Primary Sclerosing Cholangitis

Primary Sclerosing Cholangitis (PSC) is a rare, progressive and chronic liver disease characterized by inflammation and scarring of the bile ducts, which are the small tubes that carry bile from the liver to the small intestine. PSC can lead to blockage of the bile ducts and damage to the liver.


The cause of PSC is not well understood, but it is believed to be an autoimmune disorder.  PSC can lead to serious complications such as liver failure, which may require a liver transplant. PSC is often associated with inflammatory bowel disease (IBD), particularly ulcerative colitis.


  • Jaundice (yellowing of the skin and eyes).
  • Abdominal pain.
  • Fever, chills and night sweats.
  • Itching.
  • Fatigue.
  • Weight loss.
  • Diarrhea.


Diagnosis of PSC typically involves a combination of blood tests, imaging (via radiology and/or endoscopically) tests, and rarely a liver biopsy.

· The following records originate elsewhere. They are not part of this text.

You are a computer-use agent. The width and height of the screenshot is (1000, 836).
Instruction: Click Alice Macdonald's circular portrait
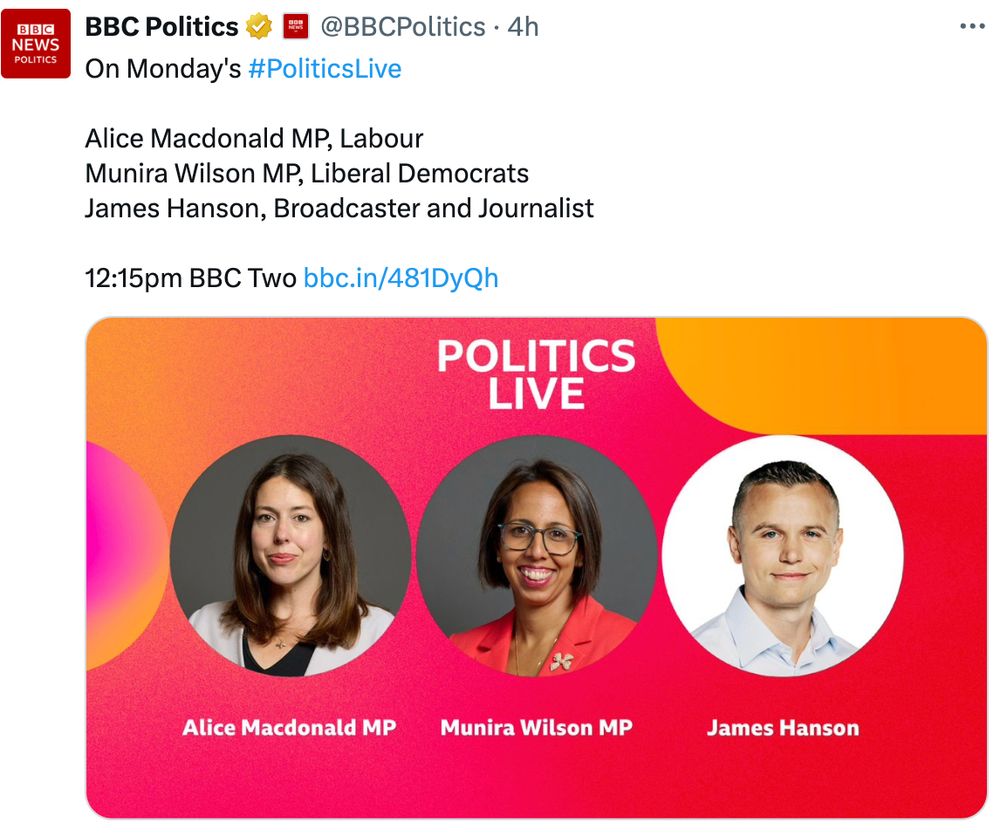point(290,555)
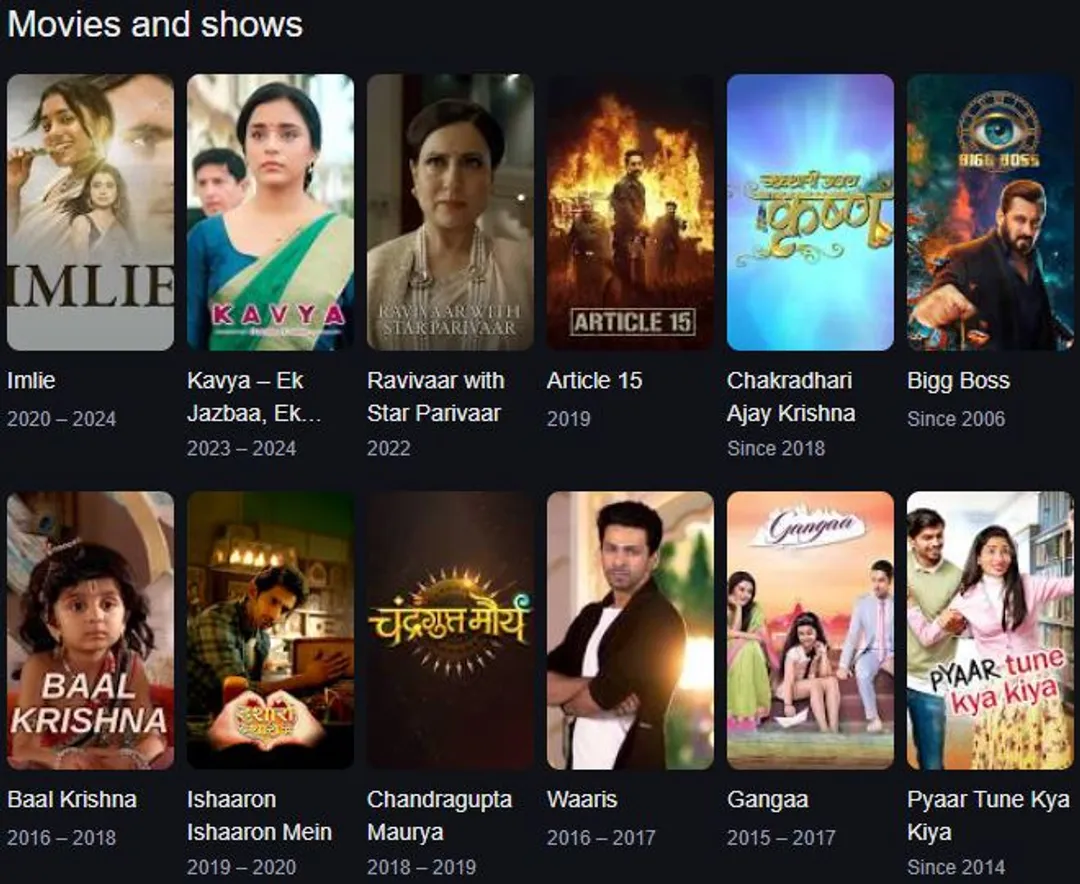Open the Kavya – Ek Jazbaa title link
This screenshot has width=1080, height=884.
pos(254,397)
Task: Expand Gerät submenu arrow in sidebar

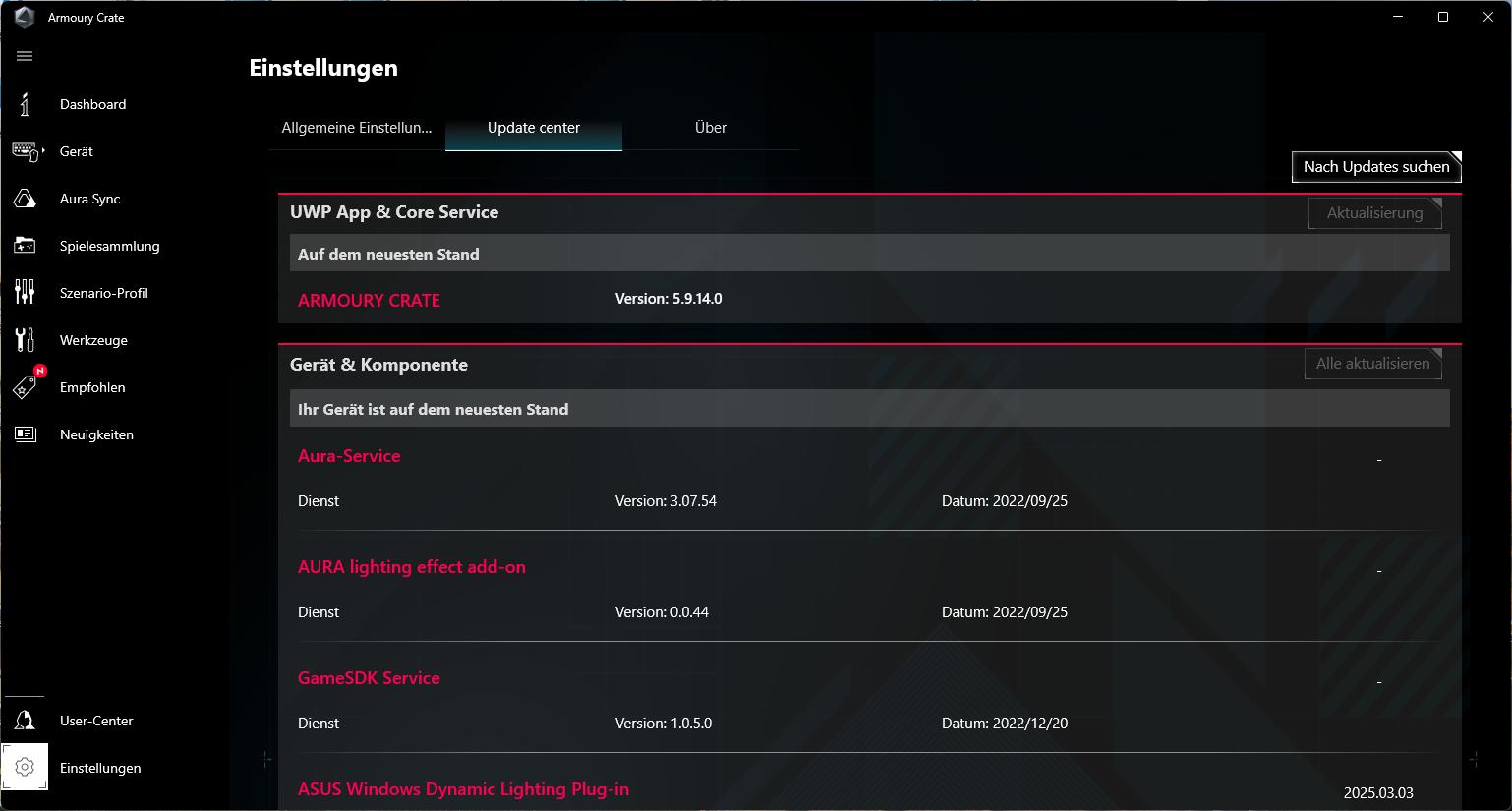Action: [x=43, y=151]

Primary sclerosing cholangitis (PSC) is a chronic liver disease that can lead to a number of complications. Some of the most common complications of PSC include:

  • Cirrhosis and Portal hypertension. In PSC, the progressive inflammation and obstruction of the bile ducts leads to the development of fibrosis and cirrhosis which in turn leads to portal hypertension. Portal hypertension is a condition in which the pressure in the portal vein, which carries blood from the gastrointestinal tract to the liver, becomes elevated. This can occur as a result of cirrhosis, and can lead to a number of complications such as variceal bleeding, ascites, and hepatic encephalopathy.
  • Scarring of the bile duct leads to biliary obstruction, which can lead to bile stasis and bacterial overgrowth in the biliary tree. Risk of infection is high after endoscopic interventions to stretch open the bile duct narrowing and stone removal from the bile duct. 
  • Primary sclerosing cholangitis increases the risk of developing bile duct cancer, also known as cholangiocarcinoma. Bile duct cancer is a rare but serious complication of PSC.  PSC can also increase the risk of gallbladder cancer and hepatocellular carcinoma.
  • Primary sclerosing cholangitis increases the risk of developing colon cancer in patients with inflammatory bowel disease (IBD). People with PSC/IBD have a higher risk of colon cancer than the general population and require close endoscopic surveillance.
  • Bile stasis: PSC can cause blockages in the bile ducts, leading to a buildup of bile in the liver and a condition called cholestasis. Symptoms of cholestasis include itching, jaundice (yellowing of the skin and eyes), and fatigue.
  • Bone loss. Primary sclerosing cholangitis can lead to bone loss, also known as osteopenia or osteoporosis. Osteoporosis is a condition in which the bones become weak and brittle, making them more likely to fracture. Management of bone loss in PSC may include adequate intake of vitamin D, calcium and other bone-supportive nutrients, and medications such as bisphosphonates.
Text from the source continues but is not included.